REGGIO CALABRIA - Anche i giovani del movimento antimafia 'Ammazzateci Tutti' esprimono solidarietà e sostegno al Procuratore della Direzione Distrettuale Antimafia di Reggio Calabria, Giuseppe Pignatone, destinatario di una missiva con minacce ed un proiettile calibro 7,65.
"L'azione della magistratura reggina - scrive in una nota il leader del movimento, Aldo Pecora - sotto la direzione del Procuratore Pignatone ha avuto una fortissima spinta propulsiva, contribuendo in maniera decisiva al consolidamento del sentimento di fiducia nello Stato tra i cittadini".
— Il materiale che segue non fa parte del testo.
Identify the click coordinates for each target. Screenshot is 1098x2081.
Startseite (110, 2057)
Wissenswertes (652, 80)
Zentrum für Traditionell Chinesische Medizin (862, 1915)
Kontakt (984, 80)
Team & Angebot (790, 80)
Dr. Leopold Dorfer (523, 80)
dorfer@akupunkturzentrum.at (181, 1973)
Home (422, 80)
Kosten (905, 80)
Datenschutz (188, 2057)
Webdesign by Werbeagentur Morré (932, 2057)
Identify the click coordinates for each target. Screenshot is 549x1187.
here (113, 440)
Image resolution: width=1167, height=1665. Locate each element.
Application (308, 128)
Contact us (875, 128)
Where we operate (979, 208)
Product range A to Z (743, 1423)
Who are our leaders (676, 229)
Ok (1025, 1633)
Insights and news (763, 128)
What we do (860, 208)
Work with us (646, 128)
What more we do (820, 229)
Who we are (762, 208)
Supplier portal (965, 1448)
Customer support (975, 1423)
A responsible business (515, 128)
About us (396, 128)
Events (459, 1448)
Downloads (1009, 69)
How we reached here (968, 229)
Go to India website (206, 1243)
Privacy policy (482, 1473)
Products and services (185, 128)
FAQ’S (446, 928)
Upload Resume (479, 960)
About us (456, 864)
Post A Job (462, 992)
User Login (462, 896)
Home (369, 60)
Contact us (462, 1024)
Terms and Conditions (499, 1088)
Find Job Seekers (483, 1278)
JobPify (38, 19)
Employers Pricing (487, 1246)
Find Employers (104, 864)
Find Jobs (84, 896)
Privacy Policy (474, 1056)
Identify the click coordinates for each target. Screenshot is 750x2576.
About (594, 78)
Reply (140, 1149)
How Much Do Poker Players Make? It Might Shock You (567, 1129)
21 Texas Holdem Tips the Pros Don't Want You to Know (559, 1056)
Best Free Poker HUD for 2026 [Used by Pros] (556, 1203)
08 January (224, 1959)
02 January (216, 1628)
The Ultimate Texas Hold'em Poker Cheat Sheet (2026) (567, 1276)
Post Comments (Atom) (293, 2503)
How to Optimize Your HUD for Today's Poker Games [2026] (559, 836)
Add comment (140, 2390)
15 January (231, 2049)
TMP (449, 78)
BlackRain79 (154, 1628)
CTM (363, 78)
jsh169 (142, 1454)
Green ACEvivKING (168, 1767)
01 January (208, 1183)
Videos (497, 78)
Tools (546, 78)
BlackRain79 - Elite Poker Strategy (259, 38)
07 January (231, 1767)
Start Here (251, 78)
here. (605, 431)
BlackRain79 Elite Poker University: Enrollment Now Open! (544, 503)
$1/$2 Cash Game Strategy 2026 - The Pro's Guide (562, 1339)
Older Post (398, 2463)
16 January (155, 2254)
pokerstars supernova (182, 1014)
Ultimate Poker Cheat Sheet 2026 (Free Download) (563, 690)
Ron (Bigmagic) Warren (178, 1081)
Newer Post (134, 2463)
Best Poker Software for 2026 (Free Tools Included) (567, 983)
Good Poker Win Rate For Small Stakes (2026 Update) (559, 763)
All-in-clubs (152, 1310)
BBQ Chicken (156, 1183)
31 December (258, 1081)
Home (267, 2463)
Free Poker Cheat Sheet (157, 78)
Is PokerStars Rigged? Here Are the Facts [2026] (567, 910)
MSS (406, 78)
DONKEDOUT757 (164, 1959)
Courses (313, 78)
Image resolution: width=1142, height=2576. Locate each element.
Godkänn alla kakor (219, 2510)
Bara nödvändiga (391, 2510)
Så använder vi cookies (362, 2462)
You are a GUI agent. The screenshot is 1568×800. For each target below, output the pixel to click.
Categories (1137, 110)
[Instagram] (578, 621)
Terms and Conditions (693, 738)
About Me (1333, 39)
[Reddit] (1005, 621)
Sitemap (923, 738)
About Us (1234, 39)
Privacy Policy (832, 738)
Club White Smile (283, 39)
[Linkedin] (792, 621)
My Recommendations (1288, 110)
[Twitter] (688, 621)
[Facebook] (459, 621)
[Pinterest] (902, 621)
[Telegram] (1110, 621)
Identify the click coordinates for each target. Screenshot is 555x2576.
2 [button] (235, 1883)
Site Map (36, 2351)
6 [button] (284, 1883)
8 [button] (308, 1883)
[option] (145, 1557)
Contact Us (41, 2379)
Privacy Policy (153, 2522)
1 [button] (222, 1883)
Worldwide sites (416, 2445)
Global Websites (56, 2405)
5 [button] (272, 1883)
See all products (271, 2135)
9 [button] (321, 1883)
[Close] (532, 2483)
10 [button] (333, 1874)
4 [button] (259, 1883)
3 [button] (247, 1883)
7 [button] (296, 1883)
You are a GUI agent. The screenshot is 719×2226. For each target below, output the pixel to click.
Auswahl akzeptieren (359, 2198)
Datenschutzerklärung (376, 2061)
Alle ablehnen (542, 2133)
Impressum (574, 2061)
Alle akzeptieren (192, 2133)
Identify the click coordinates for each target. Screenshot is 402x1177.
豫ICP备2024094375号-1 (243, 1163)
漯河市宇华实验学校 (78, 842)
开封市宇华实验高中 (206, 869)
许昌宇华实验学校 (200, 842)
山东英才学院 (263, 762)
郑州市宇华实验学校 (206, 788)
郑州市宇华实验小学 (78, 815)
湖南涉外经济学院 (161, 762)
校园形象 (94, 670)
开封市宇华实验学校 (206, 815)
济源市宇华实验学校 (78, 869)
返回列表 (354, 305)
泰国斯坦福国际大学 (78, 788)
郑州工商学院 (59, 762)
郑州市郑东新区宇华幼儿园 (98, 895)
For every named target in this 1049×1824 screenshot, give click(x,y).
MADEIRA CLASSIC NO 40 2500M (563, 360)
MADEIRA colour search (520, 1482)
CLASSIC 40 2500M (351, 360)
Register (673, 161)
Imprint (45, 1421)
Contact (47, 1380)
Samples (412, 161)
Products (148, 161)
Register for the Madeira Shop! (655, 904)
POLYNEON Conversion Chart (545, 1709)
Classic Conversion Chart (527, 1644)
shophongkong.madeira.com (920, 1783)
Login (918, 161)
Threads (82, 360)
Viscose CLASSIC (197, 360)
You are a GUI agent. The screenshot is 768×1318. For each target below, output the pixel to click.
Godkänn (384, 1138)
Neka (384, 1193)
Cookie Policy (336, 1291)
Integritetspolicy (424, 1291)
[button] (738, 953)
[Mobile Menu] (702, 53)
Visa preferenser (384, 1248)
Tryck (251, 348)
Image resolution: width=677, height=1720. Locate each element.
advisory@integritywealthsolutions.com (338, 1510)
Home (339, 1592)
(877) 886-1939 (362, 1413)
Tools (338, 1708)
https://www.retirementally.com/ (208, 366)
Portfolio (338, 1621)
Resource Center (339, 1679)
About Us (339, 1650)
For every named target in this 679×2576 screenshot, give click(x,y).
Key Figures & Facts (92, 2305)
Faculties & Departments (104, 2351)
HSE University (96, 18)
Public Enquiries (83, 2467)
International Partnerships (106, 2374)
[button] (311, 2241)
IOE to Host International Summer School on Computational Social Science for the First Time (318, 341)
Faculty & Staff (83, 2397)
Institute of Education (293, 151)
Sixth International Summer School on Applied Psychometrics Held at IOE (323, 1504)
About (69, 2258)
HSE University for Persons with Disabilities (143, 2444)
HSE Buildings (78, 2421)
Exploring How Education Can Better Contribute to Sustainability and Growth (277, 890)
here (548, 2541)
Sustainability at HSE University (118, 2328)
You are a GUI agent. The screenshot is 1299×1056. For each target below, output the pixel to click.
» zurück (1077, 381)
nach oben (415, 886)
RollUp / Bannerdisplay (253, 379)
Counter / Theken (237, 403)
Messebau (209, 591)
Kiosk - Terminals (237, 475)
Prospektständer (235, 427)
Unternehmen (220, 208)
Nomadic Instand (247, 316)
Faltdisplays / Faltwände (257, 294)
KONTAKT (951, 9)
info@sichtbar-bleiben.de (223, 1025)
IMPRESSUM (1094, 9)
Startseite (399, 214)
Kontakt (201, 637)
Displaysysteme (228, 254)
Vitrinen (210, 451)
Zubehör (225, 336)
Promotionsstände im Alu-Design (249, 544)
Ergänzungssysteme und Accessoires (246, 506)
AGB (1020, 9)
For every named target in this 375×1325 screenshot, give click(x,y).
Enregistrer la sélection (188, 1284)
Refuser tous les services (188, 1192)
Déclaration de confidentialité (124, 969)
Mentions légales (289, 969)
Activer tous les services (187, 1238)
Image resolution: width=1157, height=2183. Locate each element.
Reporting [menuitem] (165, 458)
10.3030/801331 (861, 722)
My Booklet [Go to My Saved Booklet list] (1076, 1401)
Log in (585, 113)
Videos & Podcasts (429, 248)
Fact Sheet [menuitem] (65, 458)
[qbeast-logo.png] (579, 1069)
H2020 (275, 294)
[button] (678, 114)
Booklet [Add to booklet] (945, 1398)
"Ed è forse proprio questo - continua Pecora - che, unitamente alle confische ed agli ergastoli, temono i boss e le nuove borghesie mafiose: il fatto che venga meno quel timore reverenziale e silenziosa connivenza ai quali evidentemente erano abituate le consorterie criminali".
"Un proiettile - conclude il Presidente di Ammazzateci Tutti - preoccupa, e non va sottovalutato. Ma siamo certi che Pignatone, la magistratura e le forze dell'ordine reggine, ai quali vanno il nostro senso profondo di vicinanza e sincera gratitudine, andranno avanti più forti di prima".